= Winds aloft =

Term used in weather forecast

Winds aloft, officially known as the winds and temperatures aloft forecast, (known as "FD" in the US and Canada, but becoming known as "FB", following the World Meteorological Organization [WMO] nomenclature), is a forecast of specific atmospheric conditions in terms of wind and temperature at certain altitudes, typically measured in feet (ft) above mean sea level (MSL). The forecast is specifically used for aviation purposes.

== Format ==

The components of a winds and temperatures aloft forecast are displayed as DDss+/-TT:
- Wind direction (DD) and wind speed (ss), displayed as a 4-digit number, e.g. 3127, indicating a wind direction of 310 degrees true north and a wind speed of 27 knots. Note that wind direction is rounded to the nearest 10 degrees and the trailing zero is excluded.
- Temperature (TT), displayed as a +/- two-digit number, indicating temperature in degrees Celsius.

Above 24,000 feet, the format changes by omitting a +/- sign on temperature. Temperatures at high aviation altitudes are below zero Celsius.

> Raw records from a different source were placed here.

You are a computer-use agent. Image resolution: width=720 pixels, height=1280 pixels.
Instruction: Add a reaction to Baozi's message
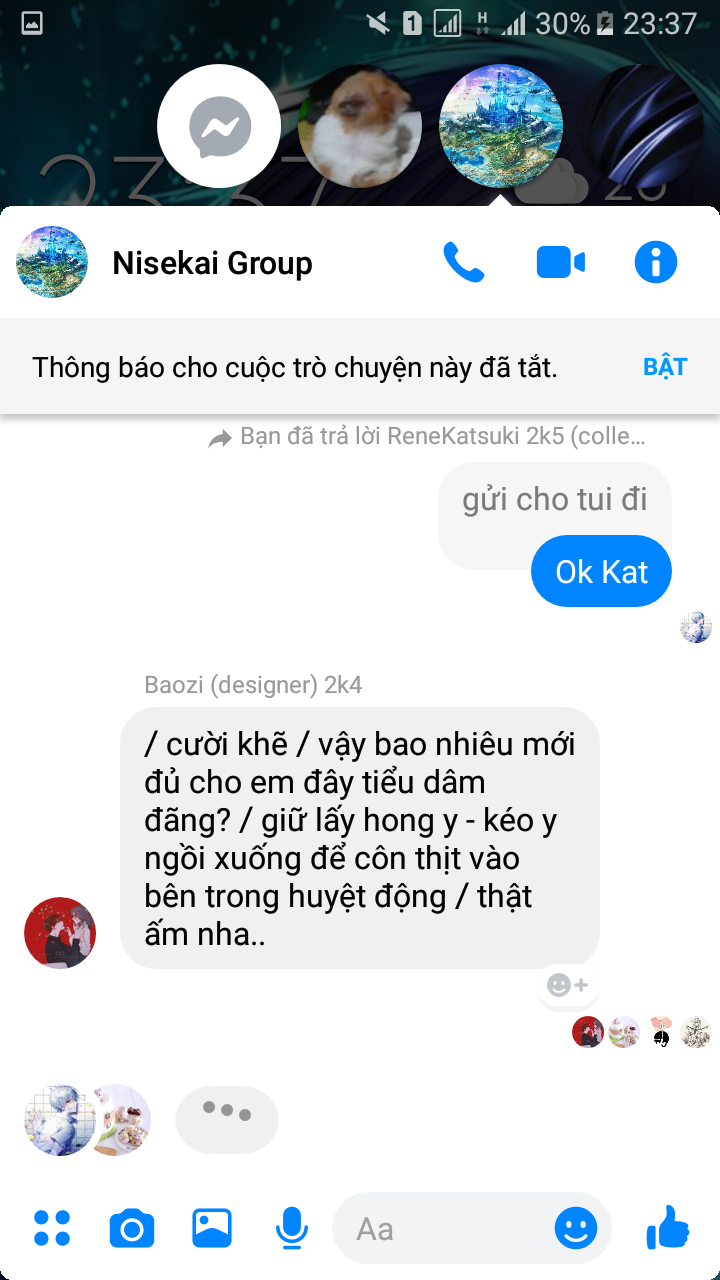(x=567, y=985)
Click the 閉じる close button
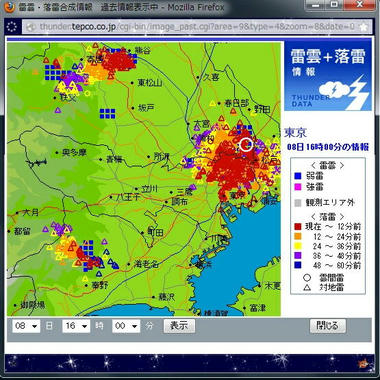Screen dimensions: 380x380 (x=328, y=326)
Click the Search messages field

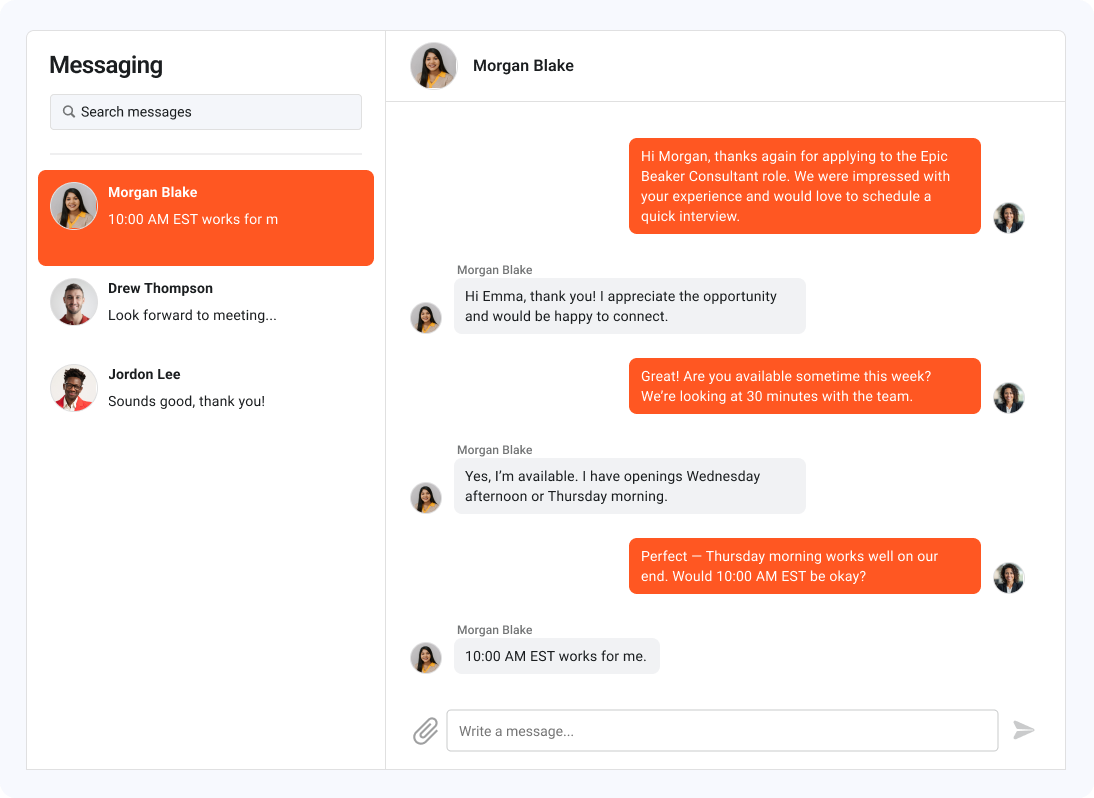205,111
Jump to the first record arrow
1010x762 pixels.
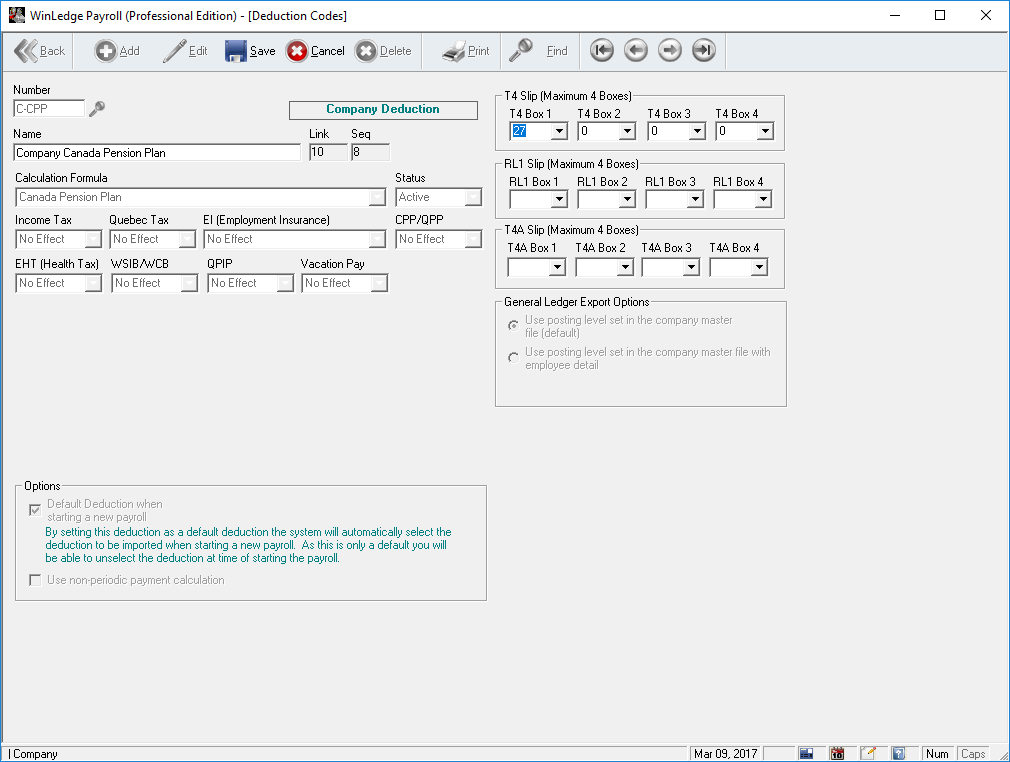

If the wind speed is forecast to be greater than 99 knots but less than 199 knots, the computer adds 50 to the direction and subtracts 100 from the speed. To decode this type of data group, the reverse must be accomplished. For example, when the data appears as “731960,” subtract 50 from the 73 and add 100 to the 19, and the wind would be 230° at 119 knots with a temperature of –60 °C. If the wind speed is forecast to be 200 knots or greater, the wind group is coded as 99 knots. For example, when the data appears as “7799,” subtract 50 from 77 and add 100 to 99, and the wind is 270° at 199 knots or greater. When the forecast wind speed is calm, or less than 5 knots, the data group is coded “9900,” which means light and variable.

==Example==

 FBUS31 KWNO 190440
 DATA BASED ON 190000Z DATA VALID 190600Z FOR USE 0600-1200Z.
 TEMPS NEG ABV 24000
 FT 3000 6000 9000 12000 18000 24000 30000 34000 39000
 ABR 1027 1326+01 1428-03 1431-09 1639-21 1749-34 175849 175957 174758
 ABI 2849+04 2857-02 2760-07 2670-20 2682-32 760344 760648 259451

ABR, ABI, and ALS are the weather station abbreviations used in this report.

Wind speeds over 99 knots are decoded by subtracting 50 from the direction and adding 100 to the speed. Thus, for example, the wind forecast for Abilene (ABI) at 30,000 feet, shown above as 7603, indicates a forecast wind of 260 degrees at 103 knots (76-50=26 or 260, and speed became 100+03=103).

This forecast is now made four times a day based on 0000Z, 0600Z, 1200Z, and 1800Z data (the Z stands for Zulu and indicates Coordinated Universal Time). The forecasts are valid 6 (FD1/8), 12 (FD2/9), and 24 (FD3/10) hours after the observation date/times of 0000Z and 1200Z upon which they are based. Depending on station elevation, FD1/2/3 wind forecasts are issued for the following levels: 3, 6, 9, 12, 18, 24, 30, 34, and 39 thousand feet.

The first level for which a wind forecast is issued is 1,500 feet or more above the station elevation. Temperature is forecast for all wind levels, except the 3,000-foot level, that are 2,500 feet or more above the station. As indicated in the third line of the forecast, the temperatures at all levels above 24,000 feet are generally negative and the minus sign is excluded. FD8/9/10 are for the 45,000- and 53,000-foot levels.